- What this task involves:
The answer must be every line of the data that holds the word "agent".

[Pixel coordinate grounding data]
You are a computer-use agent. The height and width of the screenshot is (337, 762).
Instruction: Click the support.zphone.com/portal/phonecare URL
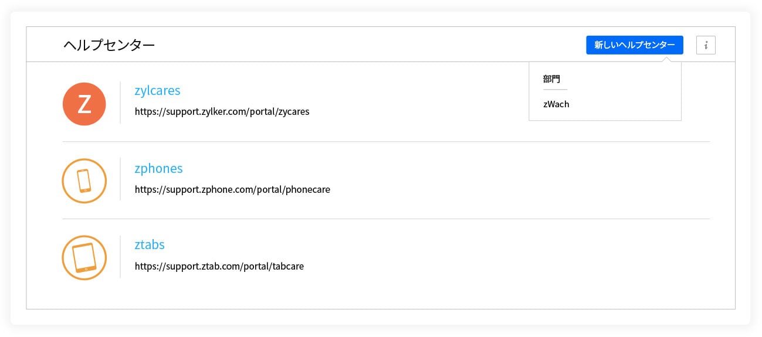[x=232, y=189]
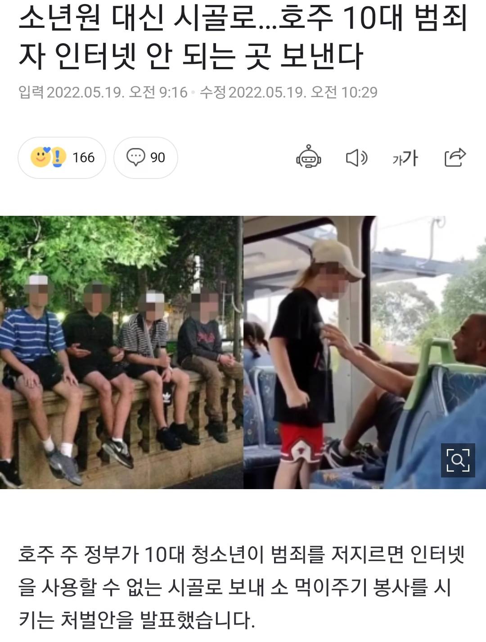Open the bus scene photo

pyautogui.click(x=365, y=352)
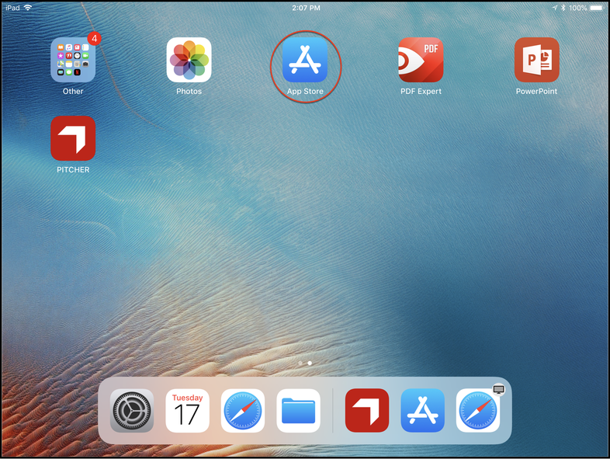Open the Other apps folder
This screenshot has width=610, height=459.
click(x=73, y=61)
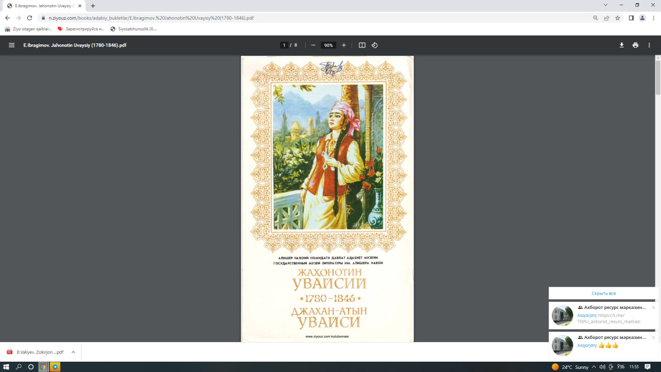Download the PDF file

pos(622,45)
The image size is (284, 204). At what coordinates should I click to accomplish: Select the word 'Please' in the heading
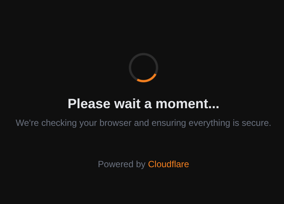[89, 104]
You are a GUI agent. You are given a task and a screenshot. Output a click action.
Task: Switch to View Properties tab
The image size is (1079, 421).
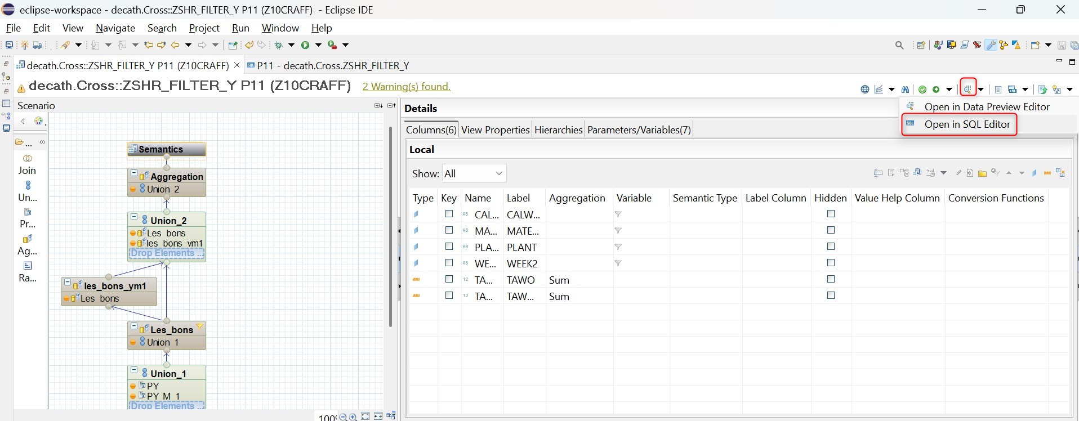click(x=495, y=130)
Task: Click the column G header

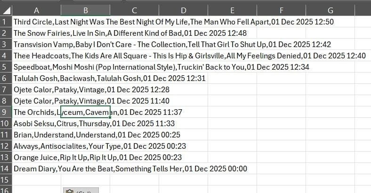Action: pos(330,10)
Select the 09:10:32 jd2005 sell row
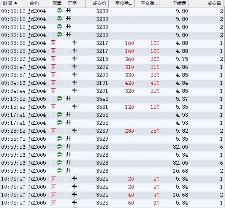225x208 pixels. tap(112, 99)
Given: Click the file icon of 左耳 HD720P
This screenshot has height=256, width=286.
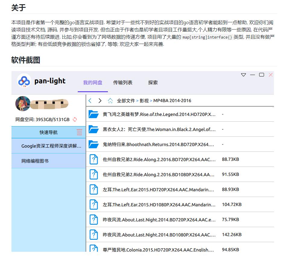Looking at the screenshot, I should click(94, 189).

--

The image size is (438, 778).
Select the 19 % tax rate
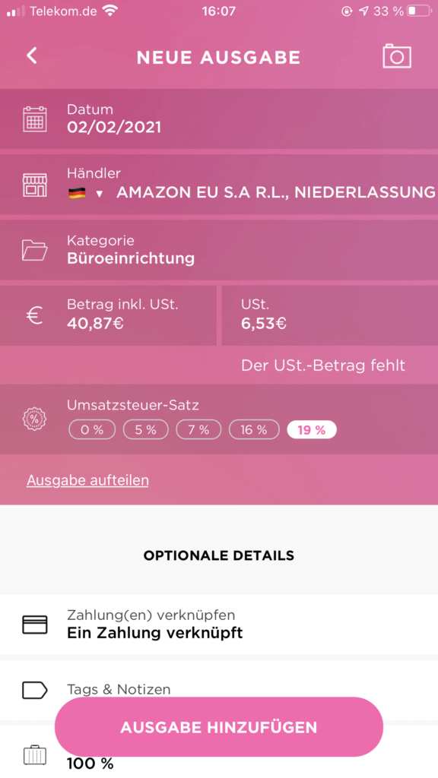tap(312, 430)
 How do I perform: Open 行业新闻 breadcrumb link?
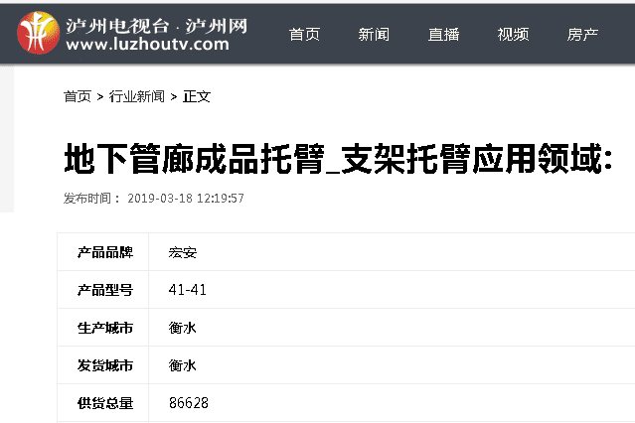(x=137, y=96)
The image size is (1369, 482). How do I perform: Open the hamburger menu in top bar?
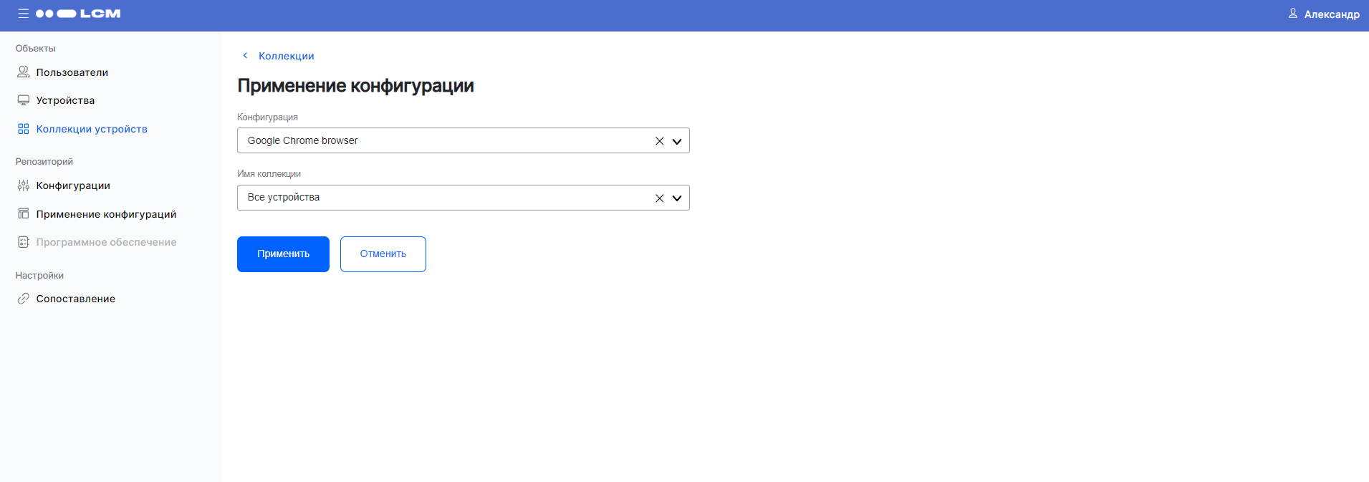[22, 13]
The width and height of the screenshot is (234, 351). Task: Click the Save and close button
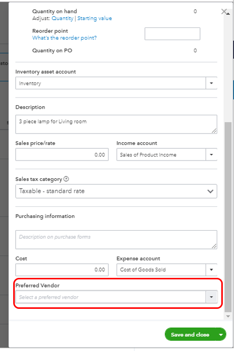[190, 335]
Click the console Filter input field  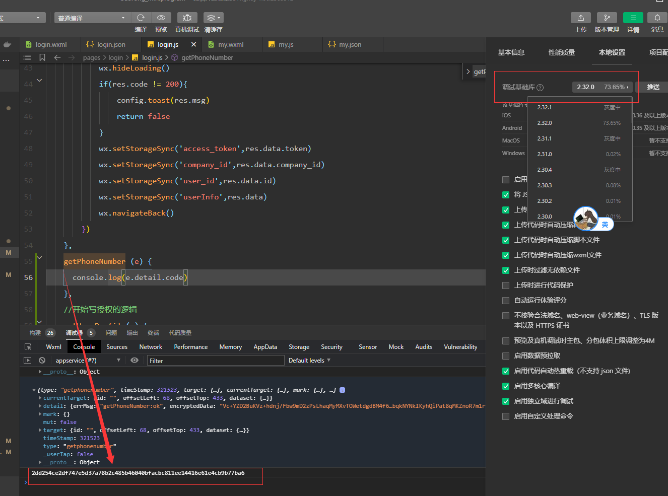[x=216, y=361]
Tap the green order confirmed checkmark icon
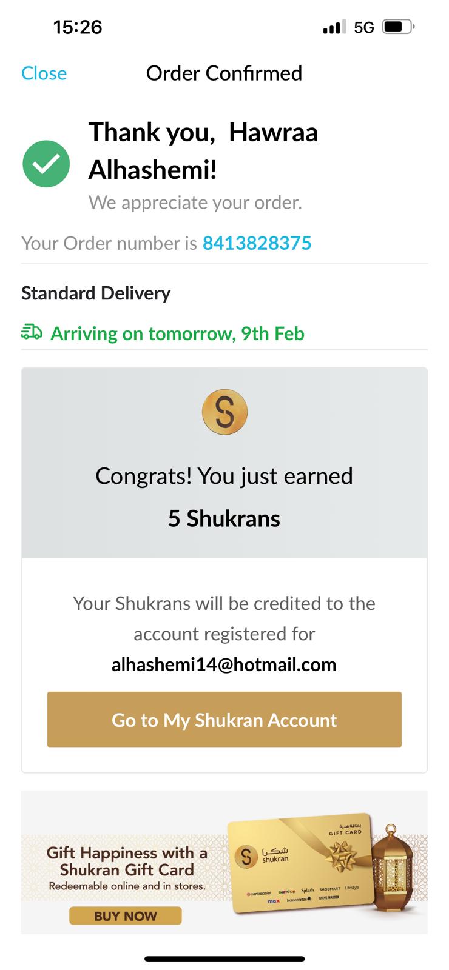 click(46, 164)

- Answer for this exercise:
You are a computer-use agent. The height and width of the screenshot is (337, 762).
You are a GUI agent. You are given a task and a screenshot. Output a click action.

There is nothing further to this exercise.